Re: Where are they?

carl feynman (carlf@atg.com)
Tue, 25 Nov 1997 11:01:36 -0500


At 08:12 PM 11/21/97 -0800, Damien R Sullivan wrote:
>On Nov 21, 9:16am, Leevi Marttila wrote:
>} Where is missing mass in the universe?
>} If there are other intelligent creatures, where are they?
>} Maybe these two questions are related...
...
>I've wondered about the intergalatic bubbles: if you had a soup of
>galaxies, and randomly seeded it with rare expanding intelligence, would
>you get the bubbles we observe, with visible galaxies in the areas
>between colonized volumes? I have trouble checking the idea against the
>fact that we're seeing everything in the past, though, and against the
>flux in the old background radiation.

I spent a while looking into this last year, and, as is my wont, never
wrote anything down. Let's see what I can remember...

There are walls between the bubbles, whose thickness is small compared to
the size of the bubbles. This is inconsistent with the notion that life
originated at random times and places and spreads spherically, since in
that case we would observe that some bubbles had run into each other, while
others were small and in the middle of large 'uncolonized' areas. However,
if civilizations for some reason like to leave 'neutral zones' between
them, then this would explain the observed pattern. In this case, we are
in a neutral zone, and can expect to be swatted down as soon as we become
politically unacceptable (:-).

The bubbles are not completely empty. The contain the occasional galaxy.
This is a small problem for the theory.

The stars in the dark zones cannot simply have been Dysoned, since their
waste heat would be clearly visible to some kind of telescope, regardless
of its temperature. The bubbles contain 90% of the volume of the universe,
so if the universe was uniform, 90% of the stars would have been Dysoned.
Alas, the spectral region between 10 microns and 1000 microns (300K to 3K)
where the Dyson spheres would radiate does not contain 10 times as much
light as is emitted by all visible stars. Also, the bubbles should be
visible as large infrared blobs, and they're not.

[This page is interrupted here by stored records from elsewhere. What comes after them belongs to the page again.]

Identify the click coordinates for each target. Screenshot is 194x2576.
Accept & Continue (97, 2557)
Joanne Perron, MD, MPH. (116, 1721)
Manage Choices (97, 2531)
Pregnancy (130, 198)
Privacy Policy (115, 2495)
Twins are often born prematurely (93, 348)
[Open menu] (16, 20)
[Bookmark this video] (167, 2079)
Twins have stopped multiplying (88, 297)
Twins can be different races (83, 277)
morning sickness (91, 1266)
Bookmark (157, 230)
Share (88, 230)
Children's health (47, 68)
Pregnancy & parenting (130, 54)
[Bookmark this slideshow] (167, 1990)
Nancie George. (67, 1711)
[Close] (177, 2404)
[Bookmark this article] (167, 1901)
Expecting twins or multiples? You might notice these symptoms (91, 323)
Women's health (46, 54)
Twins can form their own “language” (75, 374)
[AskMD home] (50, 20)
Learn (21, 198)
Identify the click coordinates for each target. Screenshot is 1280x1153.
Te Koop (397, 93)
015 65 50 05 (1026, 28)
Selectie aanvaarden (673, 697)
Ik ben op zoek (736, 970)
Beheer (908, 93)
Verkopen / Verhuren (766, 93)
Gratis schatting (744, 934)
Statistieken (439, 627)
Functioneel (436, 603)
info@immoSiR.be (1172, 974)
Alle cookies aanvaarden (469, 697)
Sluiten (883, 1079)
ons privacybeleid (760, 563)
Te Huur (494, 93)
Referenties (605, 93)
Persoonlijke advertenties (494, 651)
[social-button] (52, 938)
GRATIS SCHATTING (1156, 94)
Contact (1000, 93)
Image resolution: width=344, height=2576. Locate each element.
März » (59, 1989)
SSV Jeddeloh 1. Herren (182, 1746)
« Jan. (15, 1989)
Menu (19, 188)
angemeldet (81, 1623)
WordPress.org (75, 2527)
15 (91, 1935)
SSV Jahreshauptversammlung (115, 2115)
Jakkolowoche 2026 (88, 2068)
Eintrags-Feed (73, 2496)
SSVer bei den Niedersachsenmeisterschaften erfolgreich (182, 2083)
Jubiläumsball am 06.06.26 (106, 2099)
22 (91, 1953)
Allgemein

If the Dyson sphere heat radiators are built of solid hydrogen, they could
be big enough to actually be opaque on a galctic scale, and would have a
radiation temperature on the order of 5K, which would be close to a
thermodynamic optimum. Unfortunately, the bubbles would have clearly
visible effects on the cosmic background radiation.

If the civilizations that built the bubbles wanted to conserve energy for
the longest possible time, they might have modified the stars in their
domains to make them burn more slowly. In this case, the objections of the
previous two paragraphs vanish.

If a civilization is expanding at a speed comparable to that of light, we
would see their frontier as an ellipsoid rather than as a sphere. The long
axis of the ellipsoid would be pointed toward us, and the closer the
conquest velocity was to lightspeed, the more elongated the ellipsoid.
This isn't really an issue, since the 'neutral zone' hypothesis requires
that all expansion was complete a long time ago.